Stored items:
»»

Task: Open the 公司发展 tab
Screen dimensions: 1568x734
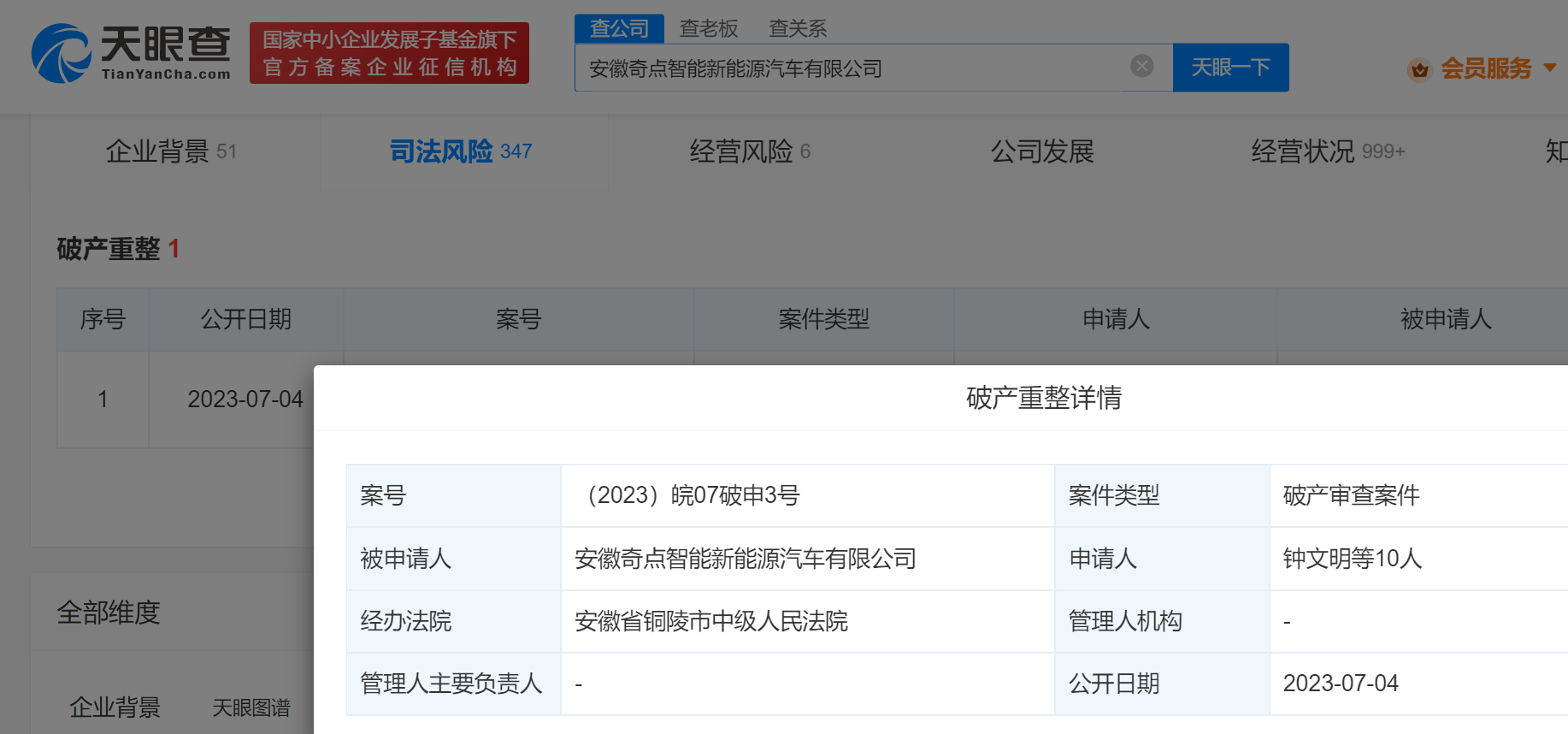Action: 1041,151
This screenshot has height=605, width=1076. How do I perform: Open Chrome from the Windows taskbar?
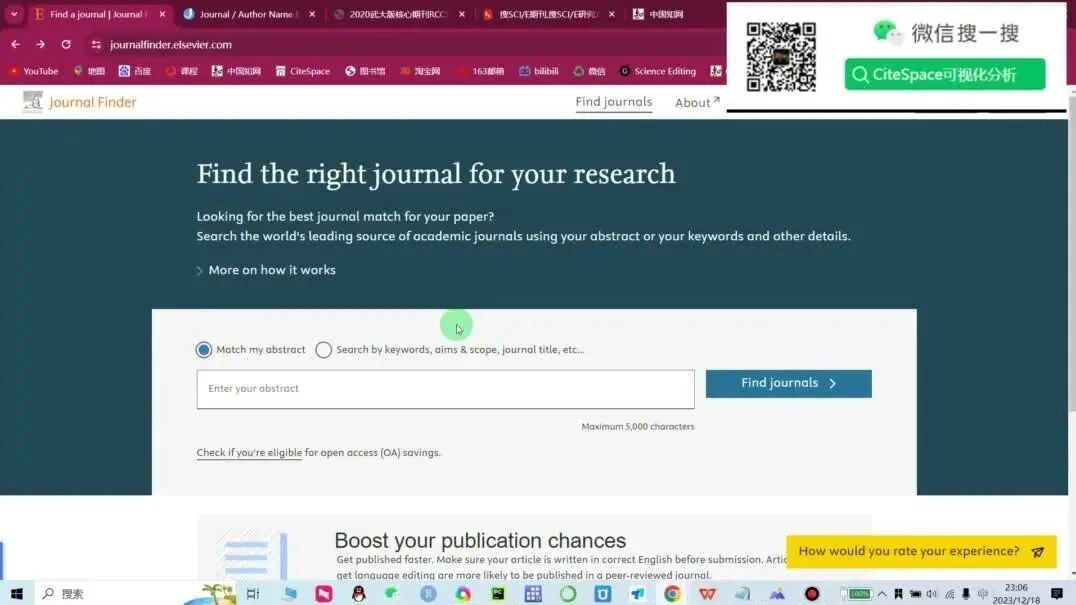tap(672, 593)
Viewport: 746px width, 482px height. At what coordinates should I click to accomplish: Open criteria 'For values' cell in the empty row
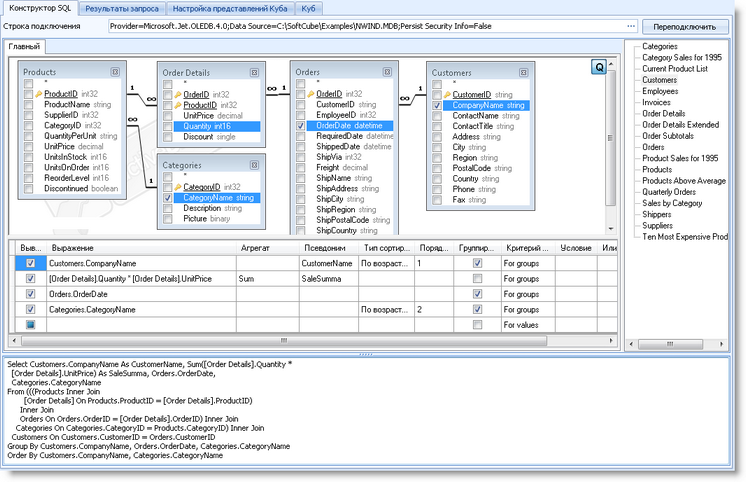(525, 326)
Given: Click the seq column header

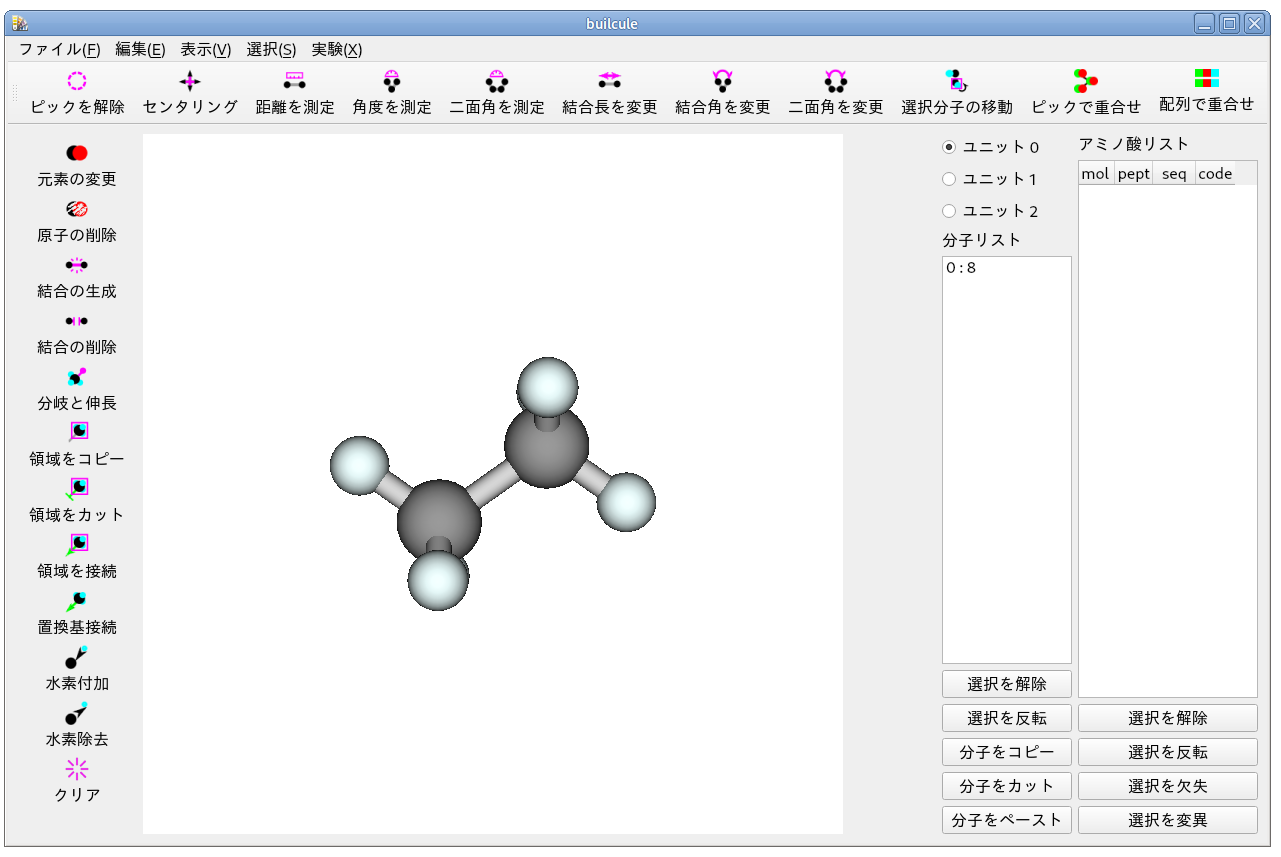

««

**What needs to be done**
Word for word, restate all of the records. Exclude the pictures.

**Solution below**
Task: Open the 公司发展 tab
Screen dimensions: 1568x734
Action: 1041,151
This screenshot has height=605, width=1076. How do I perform: Open Chrome from the Windows taskbar?
tap(672, 593)
Viewport: 746px width, 482px height. At what coordinates should I click to accomplish: Open criteria 'For values' cell in the empty row
(525, 326)
Given: Click the seq column header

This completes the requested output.